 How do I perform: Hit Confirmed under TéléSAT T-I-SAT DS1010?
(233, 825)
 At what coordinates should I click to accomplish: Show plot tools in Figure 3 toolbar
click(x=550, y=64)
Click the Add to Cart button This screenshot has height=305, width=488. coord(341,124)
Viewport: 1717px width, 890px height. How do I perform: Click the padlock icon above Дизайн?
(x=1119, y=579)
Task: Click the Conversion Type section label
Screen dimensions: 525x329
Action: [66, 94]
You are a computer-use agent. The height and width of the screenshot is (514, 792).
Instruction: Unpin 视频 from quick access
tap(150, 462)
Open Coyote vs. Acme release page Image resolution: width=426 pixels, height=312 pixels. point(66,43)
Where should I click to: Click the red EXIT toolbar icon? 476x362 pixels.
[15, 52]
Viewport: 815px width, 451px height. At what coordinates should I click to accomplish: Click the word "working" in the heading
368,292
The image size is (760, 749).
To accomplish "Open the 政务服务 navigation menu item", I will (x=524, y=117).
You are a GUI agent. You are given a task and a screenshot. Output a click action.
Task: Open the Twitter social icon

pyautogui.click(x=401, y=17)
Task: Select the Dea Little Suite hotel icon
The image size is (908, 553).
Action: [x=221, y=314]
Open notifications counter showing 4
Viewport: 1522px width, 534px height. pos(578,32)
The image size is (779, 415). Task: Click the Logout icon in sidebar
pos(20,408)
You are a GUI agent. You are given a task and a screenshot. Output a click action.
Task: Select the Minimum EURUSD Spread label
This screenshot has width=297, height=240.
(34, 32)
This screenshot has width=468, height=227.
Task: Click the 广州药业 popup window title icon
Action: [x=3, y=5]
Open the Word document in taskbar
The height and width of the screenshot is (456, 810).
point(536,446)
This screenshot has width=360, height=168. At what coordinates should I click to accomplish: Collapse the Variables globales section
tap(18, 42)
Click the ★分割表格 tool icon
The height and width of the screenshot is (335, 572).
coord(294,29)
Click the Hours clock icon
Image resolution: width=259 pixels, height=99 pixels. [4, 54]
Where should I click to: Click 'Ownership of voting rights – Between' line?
..........
• What is being asked: Would you restate the entries word for word, omitting none?

• Task response:
 How do I perform: Hit Confirmed under TéléSAT T-I-SAT DS1010?
(233, 825)
 At what coordinates should I click to accomplish: Show plot tools in Figure 3 toolbar
click(x=550, y=64)
Click the Add to Cart button This screenshot has height=305, width=488. coord(341,124)
Viewport: 1717px width, 890px height. How do I perform: Click the padlock icon above Дизайн?
(x=1119, y=579)
Task: Click the Conversion Type section label
Screen dimensions: 525x329
Action: [66, 94]
You are a computer-use agent. The height and width of the screenshot is (514, 792).
Instruction: Unpin 视频 from quick access
tap(150, 462)
Open Coyote vs. Acme release page Image resolution: width=426 pixels, height=312 pixels. point(66,43)
Where should I click to: Click the red EXIT toolbar icon? 476x362 pixels.
[15, 52]
Viewport: 815px width, 451px height. At what coordinates should I click to accomplish: Click the word "working" in the heading
368,292
The image size is (760, 749).
To accomplish "Open the 政务服务 navigation menu item", I will (x=524, y=117).
You are a GUI agent. You are given a task and a screenshot. Output a click action.
Task: Open the Twitter social icon

pyautogui.click(x=401, y=17)
Task: Select the Dea Little Suite hotel icon
The image size is (908, 553).
Action: [x=221, y=314]
Open notifications counter showing 4
Viewport: 1522px width, 534px height. pos(578,32)
The image size is (779, 415). Task: Click the Logout icon in sidebar
pos(20,408)
You are a GUI agent. You are given a task and a screenshot. Output a click action.
Task: Select the Minimum EURUSD Spread label
This screenshot has width=297, height=240.
(34, 32)
This screenshot has width=468, height=227.
Task: Click the 广州药业 popup window title icon
Action: [x=3, y=5]
Open the Word document in taskbar
The height and width of the screenshot is (456, 810).
point(536,446)
This screenshot has width=360, height=168. At what coordinates should I click to accomplish: Collapse the Variables globales section
tap(18, 42)
Click the ★分割表格 tool icon
The height and width of the screenshot is (335, 572).
coord(294,29)
Click the Hours clock icon
Image resolution: width=259 pixels, height=99 pixels. [4, 54]
Where should I click to: Click 'Ownership of voting rights – Between' line?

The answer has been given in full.